___ Information provided ___

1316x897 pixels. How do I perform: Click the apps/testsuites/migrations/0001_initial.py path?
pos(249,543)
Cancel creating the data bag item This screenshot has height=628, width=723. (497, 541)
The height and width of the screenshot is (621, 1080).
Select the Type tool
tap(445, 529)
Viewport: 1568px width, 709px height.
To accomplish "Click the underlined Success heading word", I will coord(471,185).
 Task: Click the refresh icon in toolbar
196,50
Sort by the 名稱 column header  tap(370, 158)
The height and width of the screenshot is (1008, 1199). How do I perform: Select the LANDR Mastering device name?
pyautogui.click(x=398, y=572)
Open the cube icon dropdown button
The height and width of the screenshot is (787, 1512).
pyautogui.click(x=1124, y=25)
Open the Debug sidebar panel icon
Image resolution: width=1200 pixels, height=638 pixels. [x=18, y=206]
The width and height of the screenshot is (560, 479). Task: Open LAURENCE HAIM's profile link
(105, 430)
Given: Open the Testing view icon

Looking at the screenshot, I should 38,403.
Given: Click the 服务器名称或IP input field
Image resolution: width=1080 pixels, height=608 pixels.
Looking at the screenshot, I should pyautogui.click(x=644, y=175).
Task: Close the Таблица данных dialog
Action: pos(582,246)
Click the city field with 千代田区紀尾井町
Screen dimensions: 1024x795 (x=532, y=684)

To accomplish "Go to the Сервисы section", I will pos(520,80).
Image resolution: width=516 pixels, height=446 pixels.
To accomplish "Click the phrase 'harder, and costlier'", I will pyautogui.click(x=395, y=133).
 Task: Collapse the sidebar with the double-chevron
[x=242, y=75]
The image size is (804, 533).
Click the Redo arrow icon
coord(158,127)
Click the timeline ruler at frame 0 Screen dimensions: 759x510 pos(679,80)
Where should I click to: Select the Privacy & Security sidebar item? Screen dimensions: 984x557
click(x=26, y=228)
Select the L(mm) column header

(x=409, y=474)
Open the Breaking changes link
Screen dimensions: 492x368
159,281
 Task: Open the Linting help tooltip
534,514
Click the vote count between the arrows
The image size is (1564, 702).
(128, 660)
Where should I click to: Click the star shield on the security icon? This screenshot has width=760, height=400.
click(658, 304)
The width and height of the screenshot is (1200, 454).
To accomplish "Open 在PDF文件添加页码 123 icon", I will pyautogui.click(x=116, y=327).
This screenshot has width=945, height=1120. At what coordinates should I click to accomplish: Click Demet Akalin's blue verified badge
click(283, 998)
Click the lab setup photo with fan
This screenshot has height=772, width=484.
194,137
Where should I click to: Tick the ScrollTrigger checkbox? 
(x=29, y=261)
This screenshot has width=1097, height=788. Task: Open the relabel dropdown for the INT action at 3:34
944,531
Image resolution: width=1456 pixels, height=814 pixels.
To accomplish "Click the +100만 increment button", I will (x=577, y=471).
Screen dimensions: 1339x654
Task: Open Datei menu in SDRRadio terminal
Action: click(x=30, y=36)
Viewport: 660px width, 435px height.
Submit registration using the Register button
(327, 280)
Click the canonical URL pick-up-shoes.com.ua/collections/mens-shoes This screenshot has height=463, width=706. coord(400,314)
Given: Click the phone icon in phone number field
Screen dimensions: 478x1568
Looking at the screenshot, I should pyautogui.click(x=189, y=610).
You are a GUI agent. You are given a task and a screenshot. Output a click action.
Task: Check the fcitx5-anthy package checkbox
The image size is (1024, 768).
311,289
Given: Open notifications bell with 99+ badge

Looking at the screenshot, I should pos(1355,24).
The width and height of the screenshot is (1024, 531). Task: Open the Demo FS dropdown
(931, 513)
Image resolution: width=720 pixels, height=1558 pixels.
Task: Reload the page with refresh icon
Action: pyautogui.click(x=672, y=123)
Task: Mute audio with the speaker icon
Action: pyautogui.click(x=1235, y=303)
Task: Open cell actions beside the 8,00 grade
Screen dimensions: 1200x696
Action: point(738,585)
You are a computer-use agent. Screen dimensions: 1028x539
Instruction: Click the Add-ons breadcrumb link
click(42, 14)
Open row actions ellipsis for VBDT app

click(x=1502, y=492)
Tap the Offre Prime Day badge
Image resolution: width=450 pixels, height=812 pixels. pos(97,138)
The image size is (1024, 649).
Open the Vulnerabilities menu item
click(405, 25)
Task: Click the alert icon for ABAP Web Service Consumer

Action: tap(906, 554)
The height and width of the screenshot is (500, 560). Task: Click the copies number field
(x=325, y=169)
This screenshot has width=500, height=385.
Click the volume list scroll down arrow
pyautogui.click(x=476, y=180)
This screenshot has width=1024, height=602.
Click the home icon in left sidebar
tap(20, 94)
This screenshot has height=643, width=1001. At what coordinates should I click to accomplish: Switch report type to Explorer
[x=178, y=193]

___

What should come out is the exact run of lines from the one holding "Instruction: Click the" through the end of the records above, and nothing besides.

(Answer area):
Instruction: Click the Add-ons breadcrumb link
click(42, 14)
Open row actions ellipsis for VBDT app

click(x=1502, y=492)
Tap the Offre Prime Day badge
Image resolution: width=450 pixels, height=812 pixels. pos(97,138)
The image size is (1024, 649).
Open the Vulnerabilities menu item
click(405, 25)
Task: Click the alert icon for ABAP Web Service Consumer

Action: tap(906, 554)
The height and width of the screenshot is (500, 560). Task: Click the copies number field
(x=325, y=169)
This screenshot has width=500, height=385.
Click the volume list scroll down arrow
pyautogui.click(x=476, y=180)
This screenshot has width=1024, height=602.
Click the home icon in left sidebar
tap(20, 94)
This screenshot has height=643, width=1001. At what coordinates should I click to accomplish: Switch report type to Explorer
[x=178, y=193]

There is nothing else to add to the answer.